- **Consigne**:
Indiquez si chacune des affirmations suivantes concorde avec l'extrait sur le nombre de continents, en répondant par oui ou par non et en citant les mots exacts du texte qui tranchent.
(a) L'élève d'origine marocaine a fini par admettre que le Maroc se trouve en Afrique.
(b) Dans le classement par taille proposé, l'Europe est plus étendue que l'Océanie.
(c) La discussion s'achève sur un accord quant au nombre exact de continents.

- **Extrait choisi**:
.....

La géographie à la sauce woke...


La dérive des continents
Carte du monde de Gall-Peters, qui prend en compte les superficies réelles des continents. D.R.

Discussion de salon dans la cuisine. Des vieux, des jeunes, des entre les deux.

–  J’ai lu que, dans un cours de géographie de 4ème, un élève d’origine marocaine avait affirmé que le Maroc n’était pas en Afrique et qu’il n’avait jamais voulu en démordre.

–  Parce que dans sa tête, l’Afrique, c’est uniquement l’Afrique sub-saharienne. Il considère, et ça se défend, que « son monde », à savoir le Maghreb, n’en fait pas partie.

– Si un continent, c’est une grande étendue de terre entourée de mers et d’océans, il a tort. Mais, dans cette hypothèse, il faut que nous acceptions de jouer dans la même division que les Tchétchènes et les Chinois.

Et c’était parti !

Cinq, six, sept continents ?

Pour se mettre en jambe, petit débat sur le nombre de continents. Pour ma part, et je n’étais pas la seule, j’en étais (scolairement et comme dans la chanson de Joseph Lafitte) restée à cinq : l’Europe (en tête bien sûr), l’Afrique (avec le Maroc), l’Amérique, l’Asie et l’Océanie.

– Cinq oui, mais pas ceux-là : l’Afrique, l’Amérique, l’Antarctique, l’Océanie et l’Eurasie.

– N’importe quoi. Il y a à sept continents et en ordre de taille : l’Asie dans les quarante-quatre millions de km2, l’Afrique dans les trente, l’Amérique du Nord dans les vingt-cinq, l’Amérique du Sud dans les dix-huit, l’Antarctique dans les douze, l’Europe dans les dix et l’Océanie dans les neuf.

On a fini par se mettre à peu près d’accord… sur la nécessité de s’entendre préalablement sur « comment on compte ».

.....

- **Extrait des données**:
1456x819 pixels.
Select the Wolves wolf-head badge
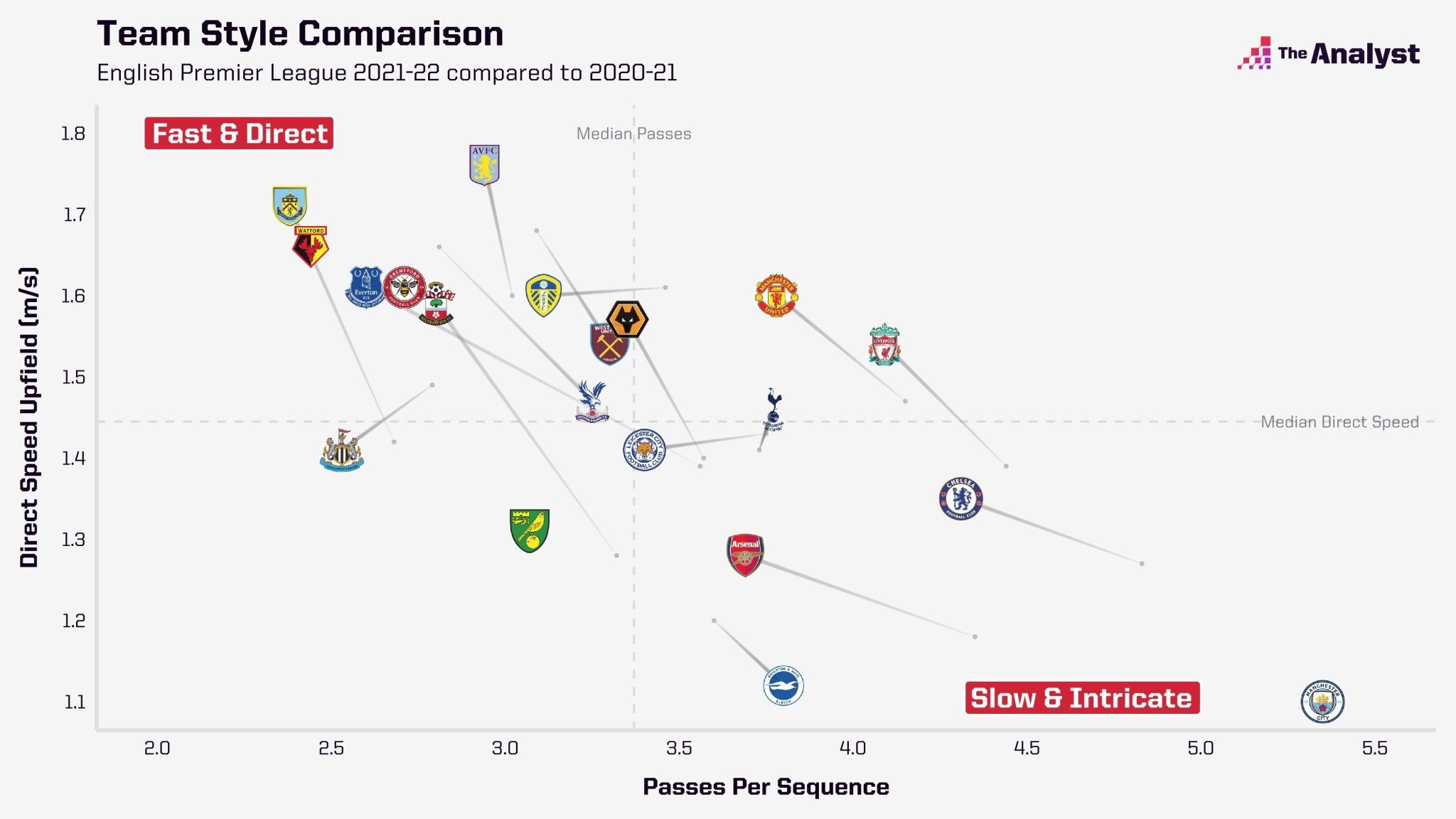point(627,320)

.....

- **Réponse attendue**:
(a) Non : « qu’il n’avait jamais voulu en démordre ».
(b) Oui : « l’Europe dans les dix et l’Océanie dans les neuf ».
(c) Non : « On a fini par se mettre à peu près d’accord… sur la nécessité de s’entendre préalablement sur « comment on compte » ».